ENTRIES SUPPLIED.

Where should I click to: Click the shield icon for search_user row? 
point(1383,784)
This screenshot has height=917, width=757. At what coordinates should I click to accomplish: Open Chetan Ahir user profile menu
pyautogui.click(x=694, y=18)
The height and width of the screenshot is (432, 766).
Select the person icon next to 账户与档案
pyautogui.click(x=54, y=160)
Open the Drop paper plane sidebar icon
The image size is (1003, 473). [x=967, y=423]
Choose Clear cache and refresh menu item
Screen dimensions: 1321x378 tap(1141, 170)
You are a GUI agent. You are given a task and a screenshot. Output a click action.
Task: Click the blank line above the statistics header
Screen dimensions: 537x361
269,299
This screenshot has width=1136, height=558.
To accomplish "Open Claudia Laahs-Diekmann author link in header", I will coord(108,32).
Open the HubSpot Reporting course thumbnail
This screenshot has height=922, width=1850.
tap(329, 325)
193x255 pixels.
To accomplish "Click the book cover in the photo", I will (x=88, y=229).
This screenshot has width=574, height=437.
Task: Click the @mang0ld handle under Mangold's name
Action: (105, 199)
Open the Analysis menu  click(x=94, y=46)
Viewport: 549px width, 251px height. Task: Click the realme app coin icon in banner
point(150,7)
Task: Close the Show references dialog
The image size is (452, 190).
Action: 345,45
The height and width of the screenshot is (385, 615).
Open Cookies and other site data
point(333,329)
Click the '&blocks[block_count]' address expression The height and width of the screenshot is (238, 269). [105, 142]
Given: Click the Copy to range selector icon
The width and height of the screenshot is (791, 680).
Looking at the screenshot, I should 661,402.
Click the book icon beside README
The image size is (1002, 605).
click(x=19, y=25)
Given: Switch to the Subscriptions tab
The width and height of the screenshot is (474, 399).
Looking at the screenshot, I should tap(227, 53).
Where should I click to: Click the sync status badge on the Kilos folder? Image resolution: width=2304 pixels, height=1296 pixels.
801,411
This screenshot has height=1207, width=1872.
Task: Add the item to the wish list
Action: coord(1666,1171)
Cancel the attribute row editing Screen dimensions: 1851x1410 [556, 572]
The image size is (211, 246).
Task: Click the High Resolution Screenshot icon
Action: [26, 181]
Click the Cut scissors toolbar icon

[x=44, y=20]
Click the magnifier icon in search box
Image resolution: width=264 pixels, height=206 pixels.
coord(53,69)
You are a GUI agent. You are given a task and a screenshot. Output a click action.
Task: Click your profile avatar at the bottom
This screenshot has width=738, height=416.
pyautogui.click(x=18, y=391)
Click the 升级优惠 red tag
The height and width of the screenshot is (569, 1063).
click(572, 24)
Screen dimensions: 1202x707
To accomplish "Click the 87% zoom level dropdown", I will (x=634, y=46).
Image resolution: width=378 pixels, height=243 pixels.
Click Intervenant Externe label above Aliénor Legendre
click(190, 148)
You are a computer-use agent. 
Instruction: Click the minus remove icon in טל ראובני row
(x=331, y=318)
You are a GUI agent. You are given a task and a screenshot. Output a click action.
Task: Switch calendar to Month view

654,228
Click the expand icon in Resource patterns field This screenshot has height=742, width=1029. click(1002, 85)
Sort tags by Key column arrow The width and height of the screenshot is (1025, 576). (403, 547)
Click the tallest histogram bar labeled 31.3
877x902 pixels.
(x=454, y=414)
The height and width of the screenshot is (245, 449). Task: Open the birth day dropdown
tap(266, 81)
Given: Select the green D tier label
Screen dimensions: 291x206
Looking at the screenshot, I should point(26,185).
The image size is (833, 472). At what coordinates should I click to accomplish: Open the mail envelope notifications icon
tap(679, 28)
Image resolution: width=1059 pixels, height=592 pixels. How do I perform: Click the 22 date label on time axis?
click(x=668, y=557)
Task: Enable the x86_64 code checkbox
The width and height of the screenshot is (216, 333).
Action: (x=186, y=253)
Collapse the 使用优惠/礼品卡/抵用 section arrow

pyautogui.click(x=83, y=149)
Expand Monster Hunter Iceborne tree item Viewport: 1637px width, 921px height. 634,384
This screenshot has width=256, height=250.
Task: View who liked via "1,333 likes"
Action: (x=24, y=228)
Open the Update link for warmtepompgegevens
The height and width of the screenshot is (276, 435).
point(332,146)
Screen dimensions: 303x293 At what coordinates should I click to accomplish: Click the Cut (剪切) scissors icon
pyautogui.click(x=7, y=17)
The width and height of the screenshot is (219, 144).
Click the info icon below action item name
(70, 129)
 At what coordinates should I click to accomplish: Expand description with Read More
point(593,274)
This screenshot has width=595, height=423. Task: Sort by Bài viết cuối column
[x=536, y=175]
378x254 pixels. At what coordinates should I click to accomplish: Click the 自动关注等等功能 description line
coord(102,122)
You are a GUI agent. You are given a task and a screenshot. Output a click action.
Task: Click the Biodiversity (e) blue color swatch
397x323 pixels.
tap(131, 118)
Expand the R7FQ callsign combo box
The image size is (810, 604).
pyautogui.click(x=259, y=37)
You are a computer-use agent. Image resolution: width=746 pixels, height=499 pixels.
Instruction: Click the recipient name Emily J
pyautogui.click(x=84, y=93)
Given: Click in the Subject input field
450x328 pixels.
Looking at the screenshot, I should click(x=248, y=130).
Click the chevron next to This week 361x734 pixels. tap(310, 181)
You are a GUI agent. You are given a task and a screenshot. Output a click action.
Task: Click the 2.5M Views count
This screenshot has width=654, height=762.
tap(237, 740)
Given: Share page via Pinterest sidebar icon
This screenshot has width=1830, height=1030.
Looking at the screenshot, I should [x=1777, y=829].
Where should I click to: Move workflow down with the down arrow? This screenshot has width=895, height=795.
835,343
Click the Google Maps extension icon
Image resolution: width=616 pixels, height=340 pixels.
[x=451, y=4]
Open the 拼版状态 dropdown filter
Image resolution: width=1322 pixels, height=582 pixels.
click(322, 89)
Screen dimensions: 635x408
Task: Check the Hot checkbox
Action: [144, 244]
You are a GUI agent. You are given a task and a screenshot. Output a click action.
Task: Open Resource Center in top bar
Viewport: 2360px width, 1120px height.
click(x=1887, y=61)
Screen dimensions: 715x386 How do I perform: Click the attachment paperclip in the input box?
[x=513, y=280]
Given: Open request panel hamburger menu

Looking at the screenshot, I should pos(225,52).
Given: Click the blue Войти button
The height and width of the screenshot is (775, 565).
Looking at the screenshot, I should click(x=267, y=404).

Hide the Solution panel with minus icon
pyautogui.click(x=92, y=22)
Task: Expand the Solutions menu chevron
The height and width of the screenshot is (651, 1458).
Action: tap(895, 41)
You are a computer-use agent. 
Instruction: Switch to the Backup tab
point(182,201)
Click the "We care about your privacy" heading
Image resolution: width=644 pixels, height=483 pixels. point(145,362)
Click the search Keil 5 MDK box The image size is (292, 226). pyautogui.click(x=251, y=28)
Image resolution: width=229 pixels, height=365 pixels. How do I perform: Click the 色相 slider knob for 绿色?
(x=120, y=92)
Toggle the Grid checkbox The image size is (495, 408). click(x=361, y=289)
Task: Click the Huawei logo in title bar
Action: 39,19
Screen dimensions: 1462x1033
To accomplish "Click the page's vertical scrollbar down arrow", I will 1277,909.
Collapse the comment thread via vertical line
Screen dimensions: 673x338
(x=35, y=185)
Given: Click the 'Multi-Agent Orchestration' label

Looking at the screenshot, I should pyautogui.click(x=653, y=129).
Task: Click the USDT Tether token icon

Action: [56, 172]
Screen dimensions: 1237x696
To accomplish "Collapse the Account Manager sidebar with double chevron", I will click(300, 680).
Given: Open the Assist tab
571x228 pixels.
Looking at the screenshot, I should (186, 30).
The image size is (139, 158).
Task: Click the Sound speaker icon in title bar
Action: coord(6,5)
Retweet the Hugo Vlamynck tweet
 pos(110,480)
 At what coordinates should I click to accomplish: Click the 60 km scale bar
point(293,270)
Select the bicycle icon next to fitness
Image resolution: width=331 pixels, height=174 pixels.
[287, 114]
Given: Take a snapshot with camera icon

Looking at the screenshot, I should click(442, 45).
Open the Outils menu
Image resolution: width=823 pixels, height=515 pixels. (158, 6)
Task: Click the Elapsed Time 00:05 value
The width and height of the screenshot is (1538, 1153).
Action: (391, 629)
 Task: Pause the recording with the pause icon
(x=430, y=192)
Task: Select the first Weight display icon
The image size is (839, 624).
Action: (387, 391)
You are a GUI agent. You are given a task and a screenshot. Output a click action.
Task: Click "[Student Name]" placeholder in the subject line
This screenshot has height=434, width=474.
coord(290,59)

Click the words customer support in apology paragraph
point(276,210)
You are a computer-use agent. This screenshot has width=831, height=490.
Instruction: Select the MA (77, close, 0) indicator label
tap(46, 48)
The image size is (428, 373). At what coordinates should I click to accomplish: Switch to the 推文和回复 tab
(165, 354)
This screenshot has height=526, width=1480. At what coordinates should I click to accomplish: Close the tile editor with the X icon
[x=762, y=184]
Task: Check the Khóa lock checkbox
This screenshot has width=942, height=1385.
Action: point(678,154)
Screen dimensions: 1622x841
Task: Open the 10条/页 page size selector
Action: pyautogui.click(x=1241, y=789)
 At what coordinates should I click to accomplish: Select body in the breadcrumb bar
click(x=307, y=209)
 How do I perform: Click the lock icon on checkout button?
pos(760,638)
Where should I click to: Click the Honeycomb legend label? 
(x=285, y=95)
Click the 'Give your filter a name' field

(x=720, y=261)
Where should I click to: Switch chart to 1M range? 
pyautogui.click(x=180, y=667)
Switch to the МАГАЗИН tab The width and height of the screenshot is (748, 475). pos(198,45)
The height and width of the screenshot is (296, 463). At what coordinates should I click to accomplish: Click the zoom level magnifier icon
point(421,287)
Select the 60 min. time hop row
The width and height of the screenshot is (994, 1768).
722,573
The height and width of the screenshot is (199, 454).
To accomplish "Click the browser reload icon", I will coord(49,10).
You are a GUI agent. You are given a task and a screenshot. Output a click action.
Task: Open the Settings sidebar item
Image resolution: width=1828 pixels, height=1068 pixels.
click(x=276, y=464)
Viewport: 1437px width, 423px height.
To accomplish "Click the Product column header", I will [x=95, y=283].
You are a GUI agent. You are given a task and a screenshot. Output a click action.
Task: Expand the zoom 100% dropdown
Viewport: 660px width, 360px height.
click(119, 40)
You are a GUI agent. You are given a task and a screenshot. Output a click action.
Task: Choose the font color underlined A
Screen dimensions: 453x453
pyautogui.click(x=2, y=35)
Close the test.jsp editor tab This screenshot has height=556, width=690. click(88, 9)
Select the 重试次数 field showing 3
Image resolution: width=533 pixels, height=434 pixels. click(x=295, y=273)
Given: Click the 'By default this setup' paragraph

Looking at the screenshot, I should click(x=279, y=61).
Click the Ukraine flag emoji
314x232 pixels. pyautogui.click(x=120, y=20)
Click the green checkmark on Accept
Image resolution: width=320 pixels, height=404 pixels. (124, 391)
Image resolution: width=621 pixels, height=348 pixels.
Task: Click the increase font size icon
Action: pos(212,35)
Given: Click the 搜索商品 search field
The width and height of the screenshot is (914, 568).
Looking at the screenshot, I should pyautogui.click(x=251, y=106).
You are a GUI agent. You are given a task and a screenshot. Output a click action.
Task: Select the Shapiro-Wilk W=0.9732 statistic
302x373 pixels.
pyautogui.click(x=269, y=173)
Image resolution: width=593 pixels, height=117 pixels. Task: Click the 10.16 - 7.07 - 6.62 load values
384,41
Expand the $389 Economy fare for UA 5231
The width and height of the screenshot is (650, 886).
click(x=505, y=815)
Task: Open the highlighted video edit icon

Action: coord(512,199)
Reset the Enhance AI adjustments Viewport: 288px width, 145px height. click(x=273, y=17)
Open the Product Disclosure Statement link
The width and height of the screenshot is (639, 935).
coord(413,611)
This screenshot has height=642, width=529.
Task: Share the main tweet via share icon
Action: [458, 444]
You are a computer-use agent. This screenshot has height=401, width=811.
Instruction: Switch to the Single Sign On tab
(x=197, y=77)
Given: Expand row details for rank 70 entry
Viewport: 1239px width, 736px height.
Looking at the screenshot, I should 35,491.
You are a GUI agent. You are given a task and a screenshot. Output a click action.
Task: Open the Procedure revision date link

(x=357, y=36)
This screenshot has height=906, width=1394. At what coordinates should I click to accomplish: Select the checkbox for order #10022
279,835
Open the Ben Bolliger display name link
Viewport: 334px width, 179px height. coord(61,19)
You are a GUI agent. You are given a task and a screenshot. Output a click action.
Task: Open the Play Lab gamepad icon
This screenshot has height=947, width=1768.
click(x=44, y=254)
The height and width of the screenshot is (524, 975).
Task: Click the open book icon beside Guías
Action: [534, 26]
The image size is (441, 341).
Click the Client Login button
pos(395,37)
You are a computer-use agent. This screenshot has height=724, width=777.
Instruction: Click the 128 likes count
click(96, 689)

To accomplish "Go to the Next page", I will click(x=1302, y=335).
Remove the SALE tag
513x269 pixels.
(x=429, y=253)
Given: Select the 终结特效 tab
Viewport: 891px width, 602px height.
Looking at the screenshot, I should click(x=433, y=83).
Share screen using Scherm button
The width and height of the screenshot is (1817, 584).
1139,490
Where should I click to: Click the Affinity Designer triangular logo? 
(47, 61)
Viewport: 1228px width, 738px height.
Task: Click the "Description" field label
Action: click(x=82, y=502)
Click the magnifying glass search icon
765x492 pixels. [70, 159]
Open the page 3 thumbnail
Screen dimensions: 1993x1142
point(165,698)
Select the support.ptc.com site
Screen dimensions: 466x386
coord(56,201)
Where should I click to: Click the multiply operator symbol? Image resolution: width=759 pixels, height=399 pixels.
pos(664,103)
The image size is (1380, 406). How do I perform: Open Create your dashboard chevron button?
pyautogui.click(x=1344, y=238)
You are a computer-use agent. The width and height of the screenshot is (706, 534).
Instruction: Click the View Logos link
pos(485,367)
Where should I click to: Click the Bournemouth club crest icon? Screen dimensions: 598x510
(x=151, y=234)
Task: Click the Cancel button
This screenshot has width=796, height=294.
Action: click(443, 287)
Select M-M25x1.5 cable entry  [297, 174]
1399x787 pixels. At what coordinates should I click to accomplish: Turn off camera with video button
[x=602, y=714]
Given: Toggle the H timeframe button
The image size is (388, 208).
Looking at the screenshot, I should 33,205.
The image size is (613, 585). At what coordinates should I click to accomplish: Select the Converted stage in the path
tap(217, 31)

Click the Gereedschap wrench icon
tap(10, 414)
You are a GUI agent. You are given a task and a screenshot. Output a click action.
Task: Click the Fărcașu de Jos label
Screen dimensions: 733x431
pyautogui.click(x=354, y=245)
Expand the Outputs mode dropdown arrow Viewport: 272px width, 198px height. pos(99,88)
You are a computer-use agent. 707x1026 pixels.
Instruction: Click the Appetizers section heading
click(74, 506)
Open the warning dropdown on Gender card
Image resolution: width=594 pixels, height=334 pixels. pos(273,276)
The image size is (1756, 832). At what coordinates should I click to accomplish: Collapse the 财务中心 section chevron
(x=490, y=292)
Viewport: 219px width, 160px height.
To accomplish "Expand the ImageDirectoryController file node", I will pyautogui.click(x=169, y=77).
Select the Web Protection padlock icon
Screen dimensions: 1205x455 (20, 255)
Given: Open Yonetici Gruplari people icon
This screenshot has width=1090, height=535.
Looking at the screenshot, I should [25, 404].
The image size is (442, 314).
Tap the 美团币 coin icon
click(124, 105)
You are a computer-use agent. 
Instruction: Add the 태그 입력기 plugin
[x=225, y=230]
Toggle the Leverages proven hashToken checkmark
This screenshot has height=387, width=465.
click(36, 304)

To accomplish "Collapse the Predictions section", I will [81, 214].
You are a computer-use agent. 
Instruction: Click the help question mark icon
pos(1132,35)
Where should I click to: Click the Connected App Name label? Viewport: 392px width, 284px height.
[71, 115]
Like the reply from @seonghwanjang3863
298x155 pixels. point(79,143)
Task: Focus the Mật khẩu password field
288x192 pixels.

DO THIS.
Output the data as a numbered list, beginning with the first line and ending after the line that contains "I will coord(108,32).". Omit any blank lines.

THE ANSWER.
1. Where should I click to: Click the shield icon for search_user row? 
2. point(1383,784)
3. This screenshot has height=917, width=757. At what coordinates should I click to accomplish: Open Chetan Ahir user profile menu
4. pyautogui.click(x=694, y=18)
5. The height and width of the screenshot is (432, 766).
6. Select the person icon next to 账户与档案
7. pyautogui.click(x=54, y=160)
8. Open the Drop paper plane sidebar icon
9. The image size is (1003, 473). [x=967, y=423]
10. Choose Clear cache and refresh menu item
11. Screen dimensions: 1321x378 tap(1141, 170)
12. You are a GUI agent. You are given a task and a screenshot. Output a click action.
13. Task: Click the blank line above the statistics header
14. Screen dimensions: 537x361
15. 269,299
16. This screenshot has width=1136, height=558.
17. To accomplish "Open Claudia Laahs-Diekmann author link in header", I will coord(108,32).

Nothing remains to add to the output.